**Exercise aim**. Below is a set of entries; copy all of them exactly.

**** Given records ****

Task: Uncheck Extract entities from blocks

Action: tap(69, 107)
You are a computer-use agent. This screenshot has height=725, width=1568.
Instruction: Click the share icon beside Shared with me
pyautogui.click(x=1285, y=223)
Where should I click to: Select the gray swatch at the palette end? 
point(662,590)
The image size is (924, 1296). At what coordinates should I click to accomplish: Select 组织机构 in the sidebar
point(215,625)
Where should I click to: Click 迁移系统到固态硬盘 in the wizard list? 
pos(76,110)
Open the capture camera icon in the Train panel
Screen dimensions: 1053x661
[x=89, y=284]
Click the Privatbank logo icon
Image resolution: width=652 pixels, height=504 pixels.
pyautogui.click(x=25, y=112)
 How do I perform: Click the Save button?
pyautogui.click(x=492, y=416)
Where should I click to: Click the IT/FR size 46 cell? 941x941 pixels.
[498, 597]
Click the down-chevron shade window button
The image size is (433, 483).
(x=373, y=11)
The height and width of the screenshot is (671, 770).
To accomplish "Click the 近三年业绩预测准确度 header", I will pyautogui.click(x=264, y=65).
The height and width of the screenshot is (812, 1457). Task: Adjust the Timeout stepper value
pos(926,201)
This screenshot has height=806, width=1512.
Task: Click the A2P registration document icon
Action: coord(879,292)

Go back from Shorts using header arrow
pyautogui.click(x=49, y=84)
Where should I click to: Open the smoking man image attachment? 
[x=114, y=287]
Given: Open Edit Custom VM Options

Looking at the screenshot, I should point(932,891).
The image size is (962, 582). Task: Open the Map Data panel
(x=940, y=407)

****

**Solution to this exercise**.
Task: Uncheck Extract entities from blocks

Action: tap(69, 107)
You are a computer-use agent. This screenshot has height=725, width=1568.
Instruction: Click the share icon beside Shared with me
pyautogui.click(x=1285, y=223)
Where should I click to: Select the gray swatch at the palette end? 
point(662,590)
The image size is (924, 1296). At what coordinates should I click to accomplish: Select 组织机构 in the sidebar
point(215,625)
Where should I click to: Click 迁移系统到固态硬盘 in the wizard list? 
pos(76,110)
Open the capture camera icon in the Train panel
Screen dimensions: 1053x661
[x=89, y=284]
Click the Privatbank logo icon
Image resolution: width=652 pixels, height=504 pixels.
pyautogui.click(x=25, y=112)
 How do I perform: Click the Save button?
pyautogui.click(x=492, y=416)
Where should I click to: Click the IT/FR size 46 cell? 941x941 pixels.
[498, 597]
Click the down-chevron shade window button
The image size is (433, 483).
(x=373, y=11)
The height and width of the screenshot is (671, 770).
To accomplish "Click the 近三年业绩预测准确度 header", I will pyautogui.click(x=264, y=65).
The height and width of the screenshot is (812, 1457). Task: Adjust the Timeout stepper value
pos(926,201)
This screenshot has height=806, width=1512.
Task: Click the A2P registration document icon
Action: coord(879,292)

Go back from Shorts using header arrow
pyautogui.click(x=49, y=84)
Where should I click to: Open the smoking man image attachment? 
[x=114, y=287]
Given: Open Edit Custom VM Options

Looking at the screenshot, I should point(932,891).
The image size is (962, 582). Task: Open the Map Data panel
(x=940, y=407)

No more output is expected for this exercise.